Zapico was elected coordinator general of the United Left of Asturias in 2020. In 2023, he founded the Assembly for Asturias (CxAst) coalition with Más País and the Asturian Left and supported Adrián Barbón as President of the Principality of Asturias. CxAst formed the second government of Adrián Barbón as the junior partner to the Spanish Socialist Workers' Party (PSOE) and Zapico was given a ministry.

==Biography==
Zapico was born in Pola de Laviana in Asturias. A hotel manager, he led the United Left (IU) list in the town of Sobrescobio in the 2011 Spanish local elections, aiming to get the party on the council for the first time. He was elected again in 2015, and resigned on 28 November 2017, passing his office to the younger Alejandro Alonso.

Ahead of the 2015 Asturian regional election, Gaspar Llamazares named Zapico third on the IU electoral list in the Central constituency. The party maintained their five seats.

In the 2019 Asturian regional election, the IU fell to two seats in the General Junta of the Principality of Asturias: Ángela Vallina and Zapico. In February 2020, Zapico ran unopposed and became the new coordinator general of the United Left of Asturias, succeeding Ramón Argüelles.

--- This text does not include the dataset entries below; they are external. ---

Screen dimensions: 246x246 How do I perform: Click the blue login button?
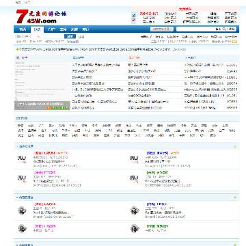(70, 36)
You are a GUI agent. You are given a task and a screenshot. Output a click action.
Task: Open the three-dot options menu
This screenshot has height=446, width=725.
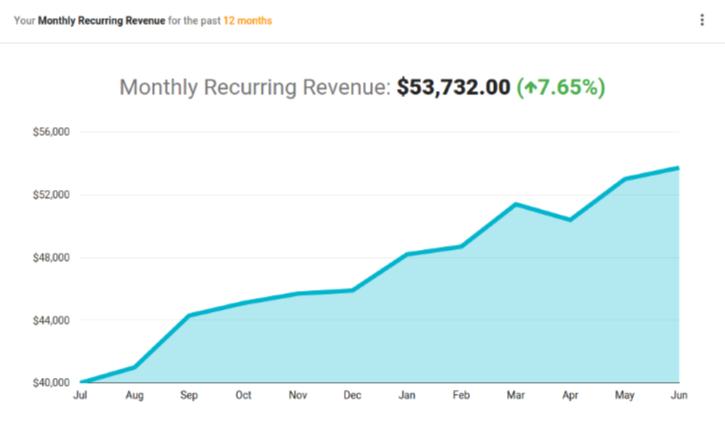[702, 20]
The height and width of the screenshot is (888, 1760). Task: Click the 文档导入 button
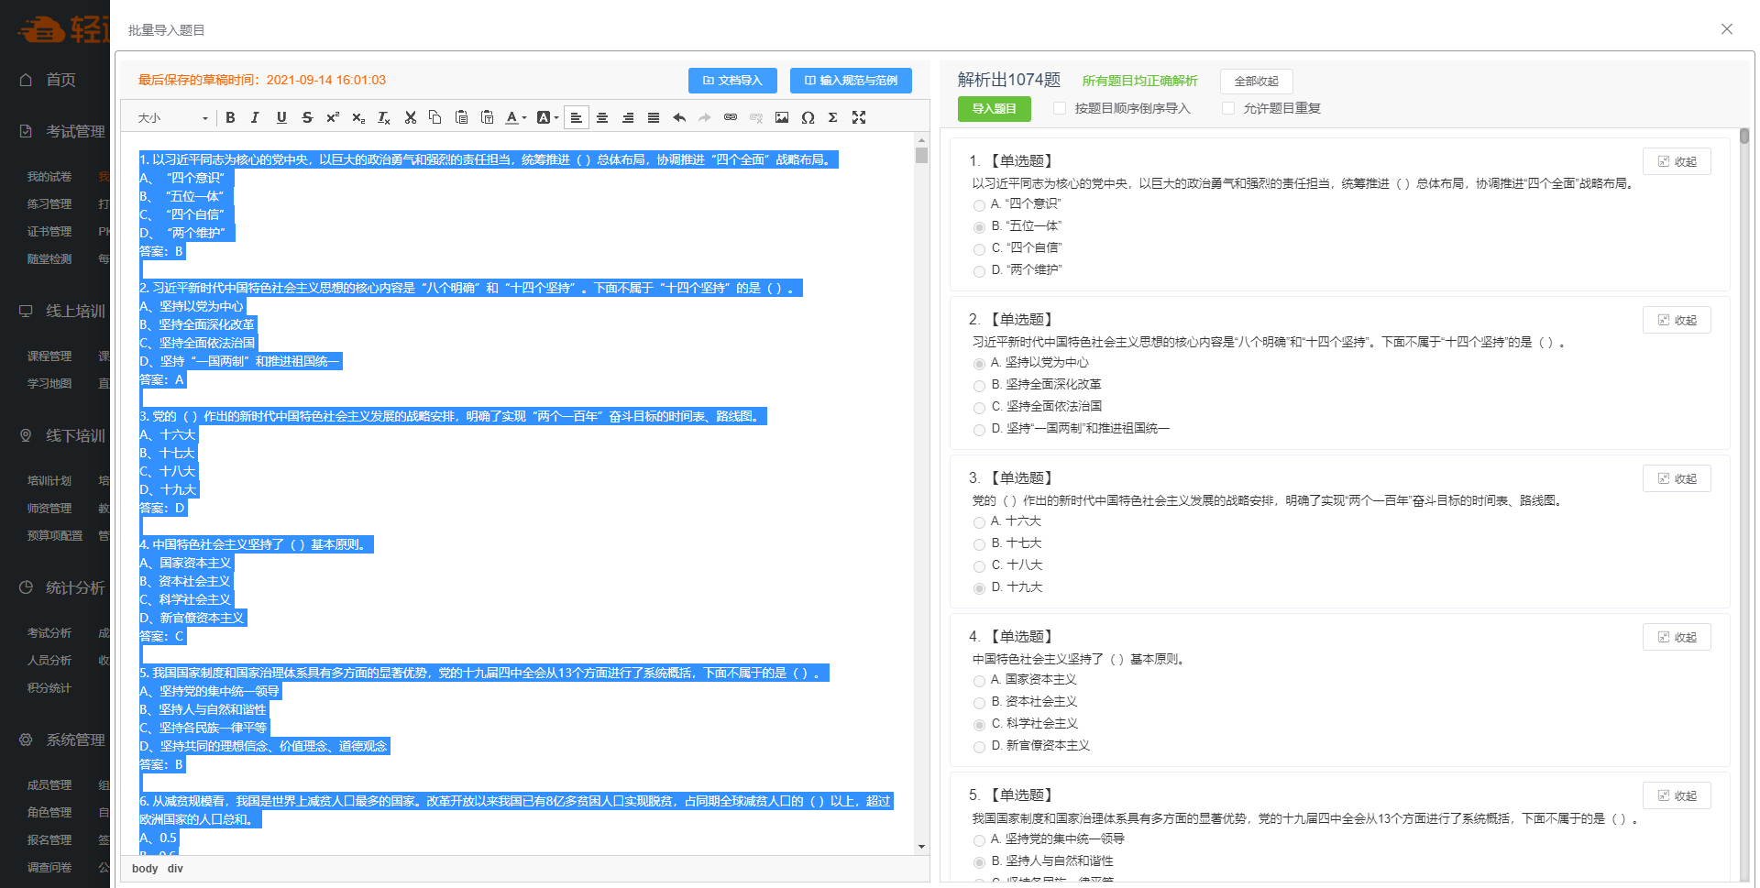(x=732, y=81)
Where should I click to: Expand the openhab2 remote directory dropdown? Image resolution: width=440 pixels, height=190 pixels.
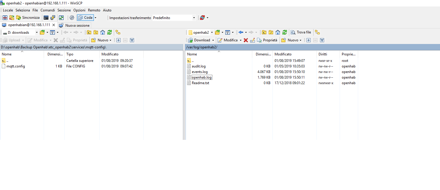coord(212,33)
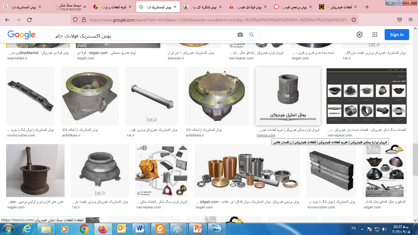Show hidden system tray icons

pos(362,229)
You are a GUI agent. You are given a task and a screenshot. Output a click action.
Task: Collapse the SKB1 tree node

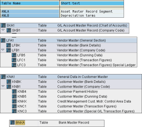tap(3, 30)
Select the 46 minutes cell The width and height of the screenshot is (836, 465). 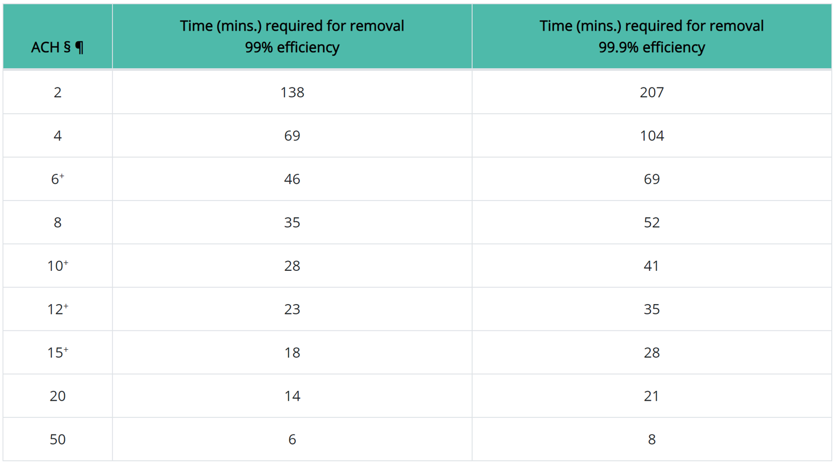point(292,179)
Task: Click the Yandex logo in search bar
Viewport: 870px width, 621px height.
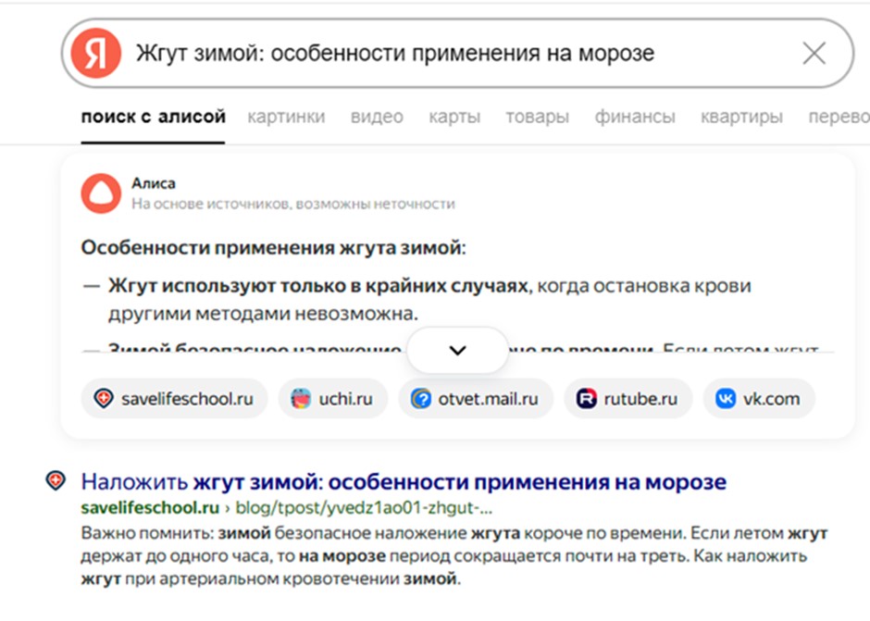Action: click(x=98, y=54)
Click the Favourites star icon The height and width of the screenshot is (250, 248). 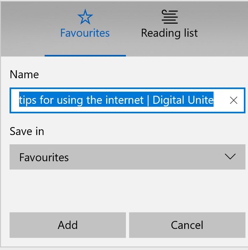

Having already run in 2019 with the Asturian Left as Asturias por la Izquierda, the two added Más País to their list for the 2023 Asturian regional election, and named in Assembly for Asturias (CxAst). The list, led by Zapico, received 7.6% of the votes and had three members elected, all by the Central Constituency. Together with the one deputy from Podemos, they supported Spanish Socialist Workers' Party (PSOE) leader Adrián Barbón as President of the Principality of Asturias, helping him to a majority of 23 out of 45 seats. In the Second government of Adrián Barbón, the PSOE governed with CxAst, and Zapico was given the Ministry of Land Use Planning, Urban Development, Housing and Citizen Rights.

In December 2024, at the 13th Congress of the United Left of Asturias, Zapico was re-elected coordinator general unanimously.